In one piece of the legislation titled “justification,” Senator Bonacic argued that residents already compete in offshore, unregulated games hosed by foreign gaming sites. The bill wanted to address the dangers of offshore poker by regulating its own industry here at home. The licensing and regulatory measures would have ensured operators were held to a high standard while at the same time collect tax revenue for an activity that was already taking place anyways via offshore poker sites.
This bill did include a “bad actor” clause which would have barred any operators who continued to accept wagers from Americans after the passage and enactment of the Unlawful Internet Gambling Enforcement Act (UIGEA) of 2006. This would have effectively banned PokerStars from New York forever.
The legislation also would have allowed New York to enter player-sharing agreements with other states that legalize online poker. Even today, this is a key piece of any poker legislation because it would allow players in New York to sit at tables with players from other states. The end result of any player sharing agreements would be greater liquidity for poker sites and more games for players.
S6913 never made it past the Racing, Gaming and Wagering committee. Bonacic introduced similar legislation in 2015 and 2016 also to no avail.
Odds of New York Poker Sites Becoming a Reality
The odds of something being passed over the next few years remain favorable. New Yorkers seem fairly receptive to gaming, with the people supporting last year’s measure to build up to 7 new brick-and-mortar casinos by a 57% yes vote.
Real life gambling and online poker are two completely different things of course, but people in most cases are generally even more receptive of poker than of games of chance. If the people are willing to accept casino gambling, they are probably willing to accept poker.

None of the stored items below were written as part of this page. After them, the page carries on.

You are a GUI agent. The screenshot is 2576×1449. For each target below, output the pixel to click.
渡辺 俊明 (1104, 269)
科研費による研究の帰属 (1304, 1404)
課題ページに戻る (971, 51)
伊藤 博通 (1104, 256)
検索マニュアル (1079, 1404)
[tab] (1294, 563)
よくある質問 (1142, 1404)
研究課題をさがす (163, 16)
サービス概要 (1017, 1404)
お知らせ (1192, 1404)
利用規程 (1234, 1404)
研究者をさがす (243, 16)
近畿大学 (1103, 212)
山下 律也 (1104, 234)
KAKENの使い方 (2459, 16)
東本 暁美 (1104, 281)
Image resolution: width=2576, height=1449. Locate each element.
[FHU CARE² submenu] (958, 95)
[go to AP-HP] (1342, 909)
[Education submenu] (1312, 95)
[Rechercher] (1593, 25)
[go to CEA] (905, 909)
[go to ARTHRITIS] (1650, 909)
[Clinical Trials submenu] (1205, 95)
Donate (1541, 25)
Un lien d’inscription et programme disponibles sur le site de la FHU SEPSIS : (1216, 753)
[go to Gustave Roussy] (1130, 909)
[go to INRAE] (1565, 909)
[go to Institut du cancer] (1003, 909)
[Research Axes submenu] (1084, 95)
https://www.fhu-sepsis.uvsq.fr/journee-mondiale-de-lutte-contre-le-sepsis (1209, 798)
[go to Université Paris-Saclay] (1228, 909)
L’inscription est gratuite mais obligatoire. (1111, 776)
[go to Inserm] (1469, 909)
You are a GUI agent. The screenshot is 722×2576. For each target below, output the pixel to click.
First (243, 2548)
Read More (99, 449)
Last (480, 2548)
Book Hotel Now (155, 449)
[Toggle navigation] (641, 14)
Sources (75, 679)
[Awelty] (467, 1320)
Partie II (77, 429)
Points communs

Online Casinos in New York
Online gambling is not authorized in New York and there is no legislation pending to change that. State laws do not criminalize the act of playing at offshore casinos so many players choose to go that route. The problem with playing offshore is there is no effective oversight and most of the legitimate big-name brands such as 888.com, Bet365 and Party have all left the market.
If something goes wrong at an offshore site, there’s not much you can do about it. Many people are willing to take the risk, but our opinion here at BettingUSA.com is that it’s best to wait until the law changes before we recommend online gambling in New York. There have been numerous, well-documented cases of unlicensed internet casinos closing without warning, refusing to honor cashouts and getting caught red-handed with their hands in the cookie jar.
The New York lottery has a subscription service (available here) that you may manage online if you live in state. The service does not sell scratch cards or individual tickets à la carte, but it does allow you to purchase subscriptions for its biggest games. You’re allowed to manage up to 10 subscriptions at a time and may choose your own numbers or let the computer provide random picks.
MyNYLottery.org is the only official website where you can purchase tickets for the New York lottery. If you run a Google search, you’ll see dozens of other websites that claim to sell individual tickets and subscriptions but not a single one of those websites is official or endorsed by the actual NY lottery.
It can be very difficult to tell the difference between unofficial and official lottery sites. For example, CongaLotto.com looks legitimate until you scroll down and see that it’s headquartered in Cyprus. I cannot speak to whether or not any individual site will actually pay if you win, but you should proceed with great caution.
It would be a shame to pick the winning numbers for a million dollar jackpot at some foreign website and be stiffed when you could have just as easily done it through the official state lottery website.